— START OF Excerpted text —

[v5,0/7] Use generation numbers for --topo-order
mbox series

Message ID 20181101134623.84055-1-dstolee@microsoft.com
Headers show
Series
  • Use generation numbers for --topo-order
Related show

Message

Derrick Stolee Nov. 1, 2018, 1:46 p.m. UTC
This patch series performs a decently-sized refactoring of the
revision-walk machinery. Well, "refactoring" is probably the wrong word,
as I don't actually remove the old code. Instead, when we see certain
options in the 'rev_info' struct, we redirect the commit-walk logic to
a new set of methods that distribute the workload differently. By using
generation numbers in the commit-graph, we can significantly improve
'git log --graph' commands (and the underlying 'git rev-list --topo-order').

On the Linux repository, I got the following performance results when
comparing to the previous version with or without a commit-graph:

    Test: git rev-list --topo-order -100 HEAD
    HEAD~1, no commit-graph: 6.80 s
    HEAD~1, w/ commit-graph: 0.77 s
      HEAD, w/ commit-graph: 0.02 s

    Test: git rev-list --topo-order -100 HEAD -- tools
    HEAD~1, no commit-graph: 9.63 s
    HEAD~1, w/ commit-graph: 6.06 s
      HEAD, w/ commit-graph: 0.06 s

If you want to read this series but are unfamiliar with the commit-graph
and generation numbers, then I recommend reading
`Documentation/technical/commit-graph.txt` or a blog post [1] I wrote on
the subject. In particular, the three-part walk described in "revision.c:
refactor basic topo-order logic" is present (but underexplained) as an
animated PNG [2].

— END OF Excerpted text —
— START OF Given data —

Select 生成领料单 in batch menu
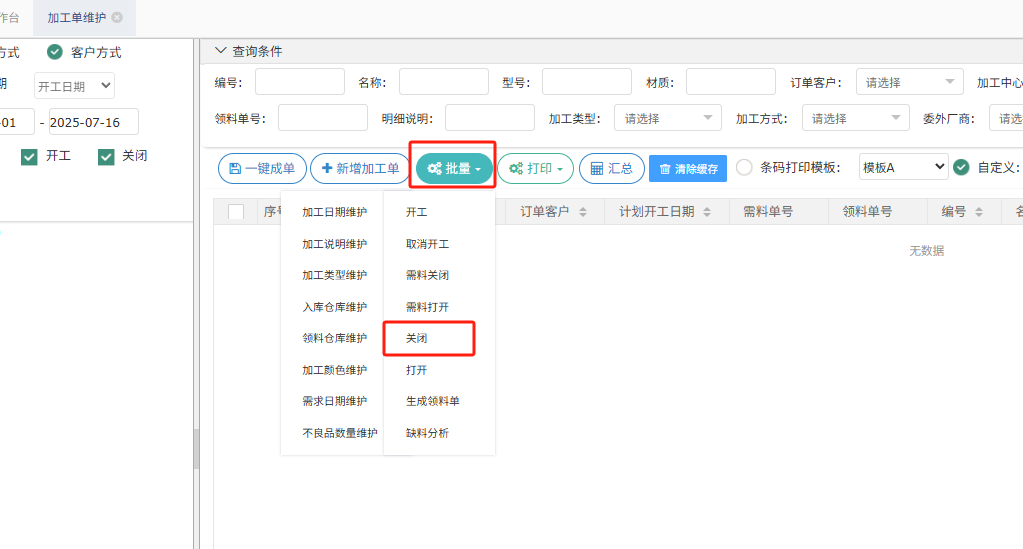This screenshot has width=1023, height=549. click(432, 401)
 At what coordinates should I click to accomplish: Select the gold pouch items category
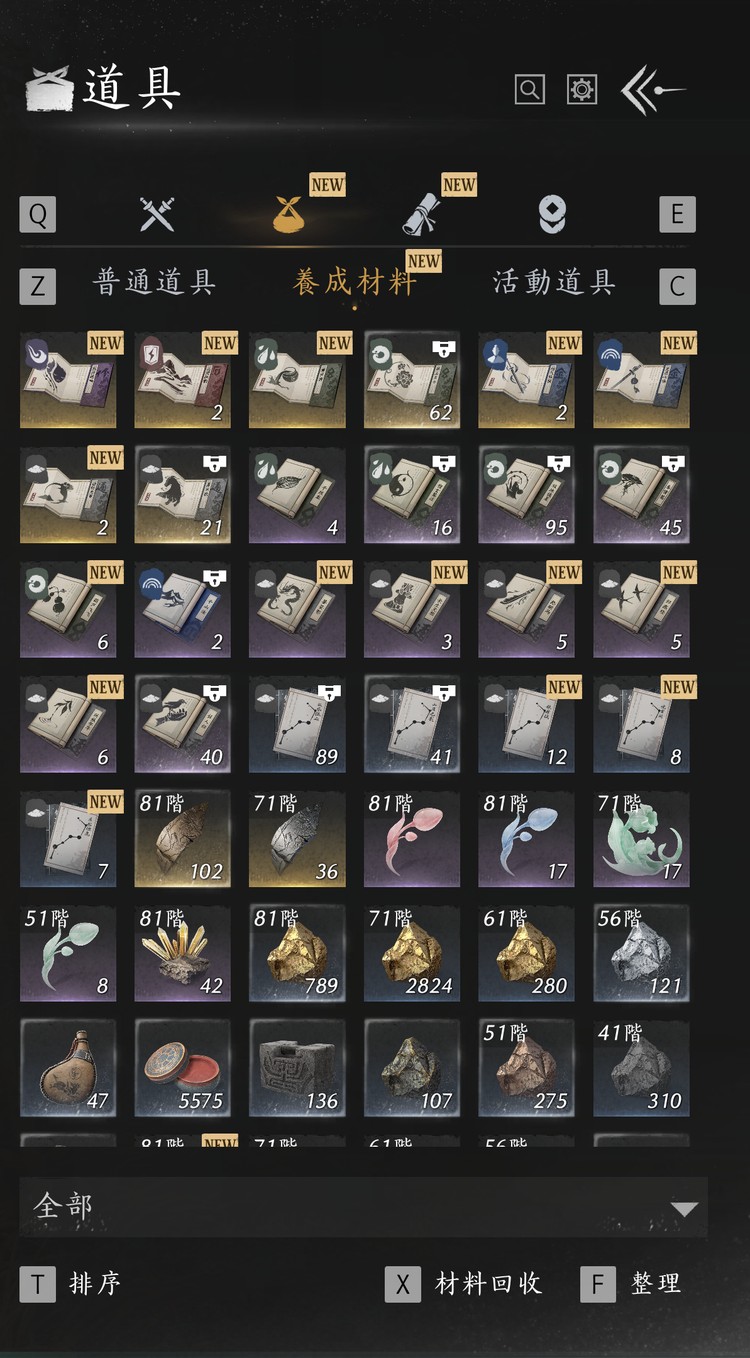pyautogui.click(x=290, y=214)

— END OF Given data —

- Set of tasks:
#1 Reproduce the patch cover letter word for word, beginning at the words "If you want" and stopping after "animated PNG [2].".
#2 According to the patch cover letter, how long did the test "git rev-list --topo-order -100 HEAD -- tools" take for HEAD~1 with no commit-graph?

- Answer set:
#1
If you want to read this series but are unfamiliar with the commit-graph
and generation numbers, then I recommend reading
`Documentation/technical/commit-graph.txt` or a blog post [1] I wrote on
the subject. In particular, the three-part walk described in "revision.c:
refactor basic topo-order logic" is present (but underexplained) as an
animated PNG [2].

#2 9.63 s